Recessed lighting doesn't belong in a room that existed before electricity did. How I hate recessed lighting. Also track lighting and fancy ceiling fans with lots of fooffy glass lampshades. When I walk into a Victorian-era room and the ceiling is pock-marked with recessed lights, speakers, and HVAC vents, I start calculating the steps toward getting that ceiling back to a plain, beautiful expanse of plaster. Call me crazy, but I couldn't stand living under a ceiling full of holes. I barely tolerate the smoke detector in our bedroom. It annoys me.
I know I'm extreme. You're free to disagree with me. But please consider my point of view.

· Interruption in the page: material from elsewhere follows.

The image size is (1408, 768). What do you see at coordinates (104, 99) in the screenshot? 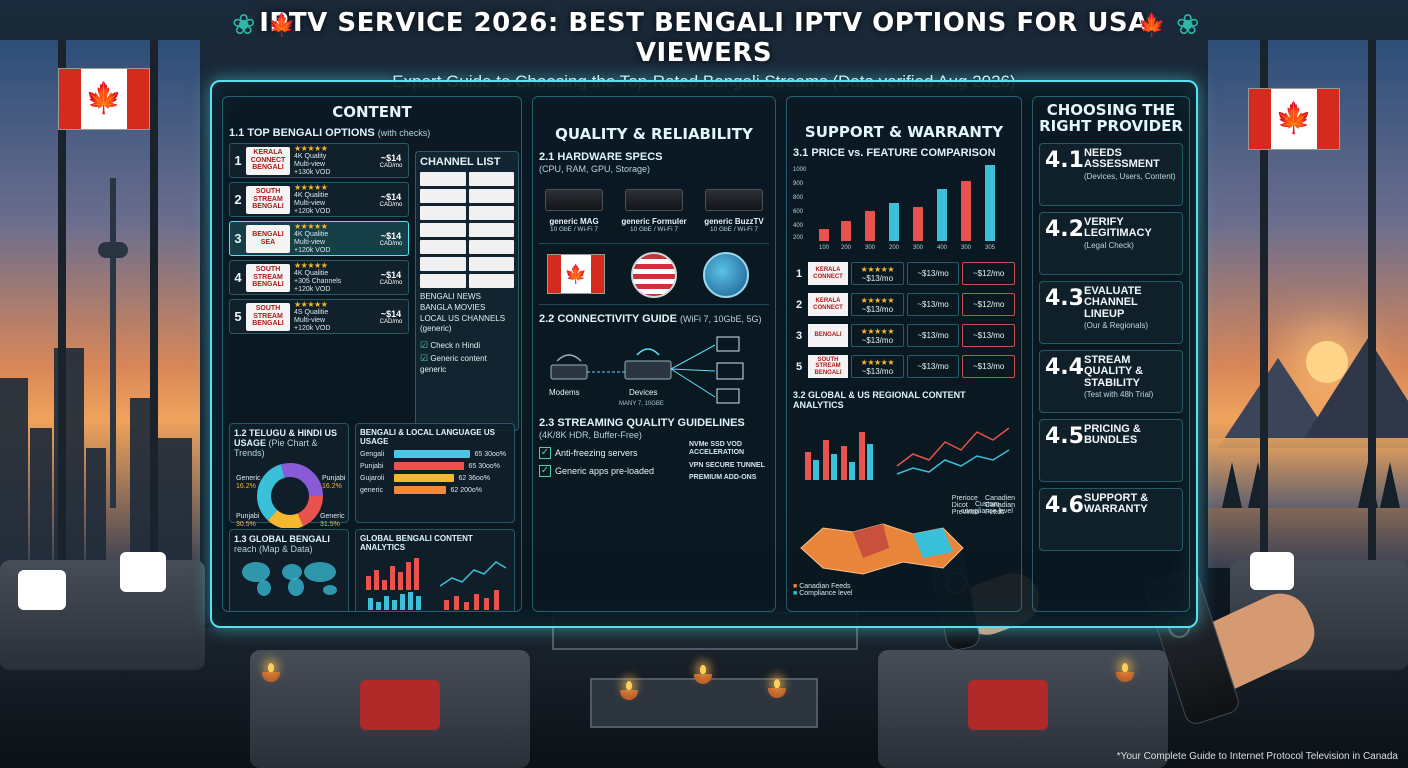
I see `canada-flag-left: 🍁` at bounding box center [104, 99].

Nothing you do to "modernize" an old room is ever a good idea, aside from installing heating, plumbing, and electricity. Anyone with an educated eye will see that you got rid of those perfectly good walls between your previously well-proportioned living room, dining room, and kitchen. You "opened up the space" and now you have to furnish a giant space with competing functions. But you have hardly any wall space left for art or storage or shelving. And your lighting fixtures are all either going to clash or look inappropriate from one area to the next. And you'll no longer have any privacy in any of the rooms you opened to make "entertaining" easier. How often do you really entertain? And how often are you hanging around with just your partner, wishing you couldn't see your dirty dishes by the sink as you sit in your living room? Or wishing you didn't hear the TV show blaring in the living room while you're trying to concentrate on a recipe?

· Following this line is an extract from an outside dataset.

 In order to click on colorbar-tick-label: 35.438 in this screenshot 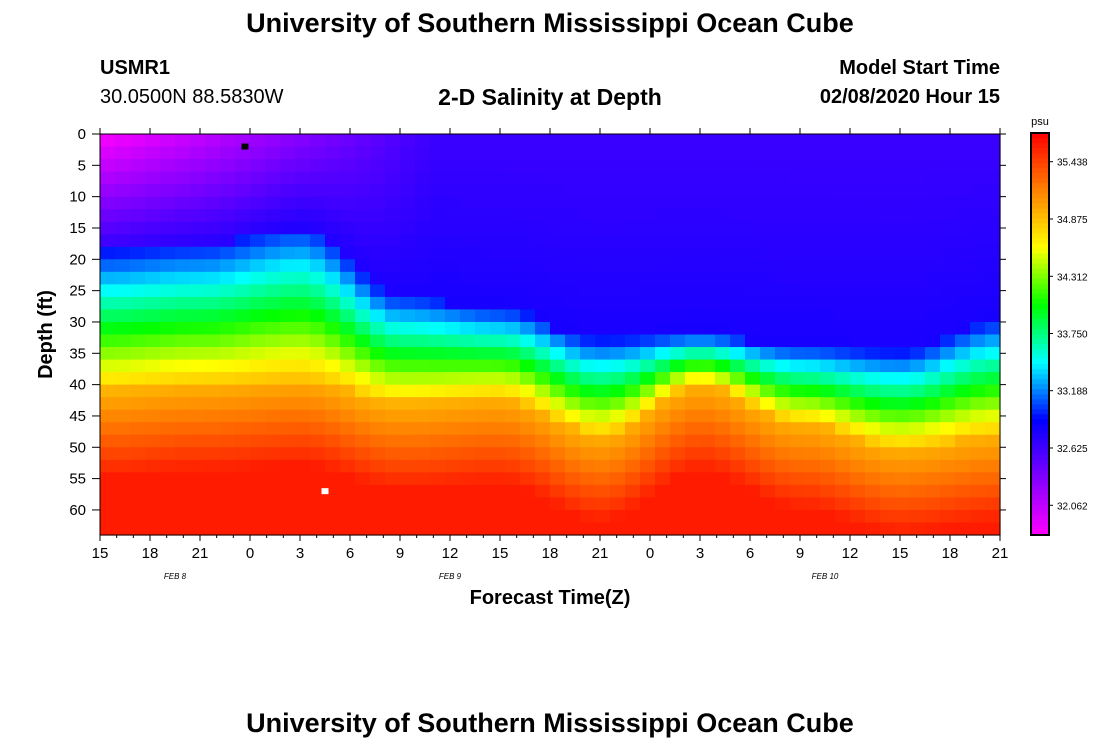, I will do `click(1072, 164)`.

Walls are our friends. Why does everyone want to live in what are essentially "studio apartments" these days? A couple of decades ago, fresh out of school, we could not wait to earn enough to get out of them and into a bigger apartment with separate rooms.
I suppose it's only a matter of time before the "open bedroom/bathroom" concept becomes the next trend. If it is cheaper and easier for contractors to build that way, that's what seems to matter, not a homeowner's comfort or privacy.
Thinking about what's probably going on in 211 Comm. Ave. even as I write this depresses the heck out of me. I may decide to continue this discussion later, moving to the less painful subject of using "contemporary" furniture in traditional rooms.